----- Data excerpts -----

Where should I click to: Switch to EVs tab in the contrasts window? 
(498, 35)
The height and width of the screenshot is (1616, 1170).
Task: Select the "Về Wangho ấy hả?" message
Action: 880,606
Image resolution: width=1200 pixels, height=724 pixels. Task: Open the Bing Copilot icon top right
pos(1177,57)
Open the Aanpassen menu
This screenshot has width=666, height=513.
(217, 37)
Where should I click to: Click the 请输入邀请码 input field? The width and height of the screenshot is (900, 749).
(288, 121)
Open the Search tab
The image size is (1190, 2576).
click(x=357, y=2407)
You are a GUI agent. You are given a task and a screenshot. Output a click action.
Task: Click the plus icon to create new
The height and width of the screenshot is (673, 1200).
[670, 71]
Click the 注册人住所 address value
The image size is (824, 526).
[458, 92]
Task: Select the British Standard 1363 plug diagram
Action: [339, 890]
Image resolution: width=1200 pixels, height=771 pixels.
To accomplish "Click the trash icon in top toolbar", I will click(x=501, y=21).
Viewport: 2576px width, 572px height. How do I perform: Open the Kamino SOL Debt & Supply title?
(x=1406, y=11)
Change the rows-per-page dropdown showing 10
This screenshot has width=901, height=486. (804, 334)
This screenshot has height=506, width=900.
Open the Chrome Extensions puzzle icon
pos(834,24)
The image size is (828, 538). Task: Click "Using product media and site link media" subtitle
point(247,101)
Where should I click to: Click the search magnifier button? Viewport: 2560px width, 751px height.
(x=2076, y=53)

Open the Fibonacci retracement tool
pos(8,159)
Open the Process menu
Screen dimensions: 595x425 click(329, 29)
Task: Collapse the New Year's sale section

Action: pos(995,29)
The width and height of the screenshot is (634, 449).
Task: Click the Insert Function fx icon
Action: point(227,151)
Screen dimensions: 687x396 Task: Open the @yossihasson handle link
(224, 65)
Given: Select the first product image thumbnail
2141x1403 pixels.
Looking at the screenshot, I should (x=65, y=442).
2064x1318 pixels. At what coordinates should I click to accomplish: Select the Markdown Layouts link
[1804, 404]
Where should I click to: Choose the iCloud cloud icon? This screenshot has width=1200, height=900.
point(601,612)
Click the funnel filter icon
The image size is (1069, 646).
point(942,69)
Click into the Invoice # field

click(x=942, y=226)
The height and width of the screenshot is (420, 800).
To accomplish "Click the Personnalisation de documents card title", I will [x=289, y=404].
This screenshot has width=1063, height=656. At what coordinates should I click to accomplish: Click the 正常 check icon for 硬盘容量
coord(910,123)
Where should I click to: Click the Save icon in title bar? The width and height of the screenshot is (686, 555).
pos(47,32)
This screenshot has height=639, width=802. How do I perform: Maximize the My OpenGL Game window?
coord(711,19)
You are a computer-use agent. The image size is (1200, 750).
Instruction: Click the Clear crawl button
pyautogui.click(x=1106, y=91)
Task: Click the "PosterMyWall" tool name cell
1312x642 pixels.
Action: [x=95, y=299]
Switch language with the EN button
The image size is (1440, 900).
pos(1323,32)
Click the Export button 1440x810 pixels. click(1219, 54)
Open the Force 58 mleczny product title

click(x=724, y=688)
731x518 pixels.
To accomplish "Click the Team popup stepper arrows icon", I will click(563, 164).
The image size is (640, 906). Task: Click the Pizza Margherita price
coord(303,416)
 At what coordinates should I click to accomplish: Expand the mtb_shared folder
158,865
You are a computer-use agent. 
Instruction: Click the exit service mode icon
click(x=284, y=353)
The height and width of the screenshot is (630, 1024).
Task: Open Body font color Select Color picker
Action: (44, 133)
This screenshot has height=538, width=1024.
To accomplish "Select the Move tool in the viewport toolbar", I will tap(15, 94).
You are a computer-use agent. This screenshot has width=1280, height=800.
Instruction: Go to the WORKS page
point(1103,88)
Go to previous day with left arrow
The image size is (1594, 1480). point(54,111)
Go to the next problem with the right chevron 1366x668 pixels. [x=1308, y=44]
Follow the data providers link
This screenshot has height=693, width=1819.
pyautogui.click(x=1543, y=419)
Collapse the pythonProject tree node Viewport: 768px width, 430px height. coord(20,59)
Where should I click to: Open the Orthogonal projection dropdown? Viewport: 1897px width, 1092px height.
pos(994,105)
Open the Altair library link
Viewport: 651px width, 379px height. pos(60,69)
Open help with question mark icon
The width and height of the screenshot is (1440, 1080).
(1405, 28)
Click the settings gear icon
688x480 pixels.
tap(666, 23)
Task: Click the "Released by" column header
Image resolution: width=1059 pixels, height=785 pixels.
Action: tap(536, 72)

-----

*How to complete this task*
Give back the whole listing above, identical in every line.

*Solution below*
Where should I click to: Switch to EVs tab in the contrasts window? 
(498, 35)
The height and width of the screenshot is (1616, 1170).
Task: Select the "Về Wangho ấy hả?" message
Action: 880,606
Image resolution: width=1200 pixels, height=724 pixels. Task: Open the Bing Copilot icon top right
pos(1177,57)
Open the Aanpassen menu
This screenshot has width=666, height=513.
(217, 37)
Where should I click to: Click the 请输入邀请码 input field? The width and height of the screenshot is (900, 749).
(288, 121)
Open the Search tab
The image size is (1190, 2576).
click(x=357, y=2407)
You are a GUI agent. You are given a task and a screenshot. Output a click action.
Task: Click the plus icon to create new
The height and width of the screenshot is (673, 1200).
[670, 71]
Click the 注册人住所 address value
The image size is (824, 526).
[458, 92]
Task: Select the British Standard 1363 plug diagram
Action: [339, 890]
Image resolution: width=1200 pixels, height=771 pixels.
To accomplish "Click the trash icon in top toolbar", I will click(x=501, y=21).
Viewport: 2576px width, 572px height. How do I perform: Open the Kamino SOL Debt & Supply title?
(x=1406, y=11)
Change the rows-per-page dropdown showing 10
This screenshot has width=901, height=486. (804, 334)
This screenshot has height=506, width=900.
Open the Chrome Extensions puzzle icon
pos(834,24)
The image size is (828, 538). Task: Click "Using product media and site link media" subtitle
point(247,101)
Where should I click to: Click the search magnifier button? Viewport: 2560px width, 751px height.
(x=2076, y=53)

Open the Fibonacci retracement tool
pos(8,159)
Open the Process menu
Screen dimensions: 595x425 click(329, 29)
Task: Collapse the New Year's sale section

Action: pos(995,29)
The width and height of the screenshot is (634, 449).
Task: Click the Insert Function fx icon
Action: point(227,151)
Screen dimensions: 687x396 Task: Open the @yossihasson handle link
(224, 65)
Given: Select the first product image thumbnail
2141x1403 pixels.
Looking at the screenshot, I should (x=65, y=442).
2064x1318 pixels. At what coordinates should I click to accomplish: Select the Markdown Layouts link
[1804, 404]
Where should I click to: Choose the iCloud cloud icon? This screenshot has width=1200, height=900.
point(601,612)
Click the funnel filter icon
The image size is (1069, 646).
point(942,69)
Click into the Invoice # field

click(x=942, y=226)
The height and width of the screenshot is (420, 800).
To accomplish "Click the Personnalisation de documents card title", I will [x=289, y=404].
This screenshot has width=1063, height=656. At what coordinates should I click to accomplish: Click the 正常 check icon for 硬盘容量
coord(910,123)
Where should I click to: Click the Save icon in title bar? The width and height of the screenshot is (686, 555).
pos(47,32)
This screenshot has height=639, width=802. How do I perform: Maximize the My OpenGL Game window?
coord(711,19)
You are a computer-use agent. The image size is (1200, 750).
Instruction: Click the Clear crawl button
pyautogui.click(x=1106, y=91)
Task: Click the "PosterMyWall" tool name cell
1312x642 pixels.
Action: [x=95, y=299]
Switch language with the EN button
The image size is (1440, 900).
pos(1323,32)
Click the Export button 1440x810 pixels. click(1219, 54)
Open the Force 58 mleczny product title

click(x=724, y=688)
731x518 pixels.
To accomplish "Click the Team popup stepper arrows icon", I will click(563, 164).
The image size is (640, 906). Task: Click the Pizza Margherita price
coord(303,416)
 At what coordinates should I click to accomplish: Expand the mtb_shared folder
158,865
You are a computer-use agent. 
Instruction: Click the exit service mode icon
click(x=284, y=353)
The height and width of the screenshot is (630, 1024).
Task: Open Body font color Select Color picker
Action: (44, 133)
This screenshot has height=538, width=1024.
To accomplish "Select the Move tool in the viewport toolbar", I will tap(15, 94).
You are a computer-use agent. This screenshot has width=1280, height=800.
Instruction: Go to the WORKS page
point(1103,88)
Go to previous day with left arrow
The image size is (1594, 1480). point(54,111)
Go to the next problem with the right chevron 1366x668 pixels. [x=1308, y=44]
Follow the data providers link
This screenshot has height=693, width=1819.
pyautogui.click(x=1543, y=419)
Collapse the pythonProject tree node Viewport: 768px width, 430px height. coord(20,59)
Where should I click to: Open the Orthogonal projection dropdown? Viewport: 1897px width, 1092px height.
pos(994,105)
Open the Altair library link
Viewport: 651px width, 379px height. pos(60,69)
Open help with question mark icon
The width and height of the screenshot is (1440, 1080).
(1405, 28)
Click the settings gear icon
688x480 pixels.
tap(666, 23)
Task: Click the "Released by" column header
Image resolution: width=1059 pixels, height=785 pixels.
Action: tap(536, 72)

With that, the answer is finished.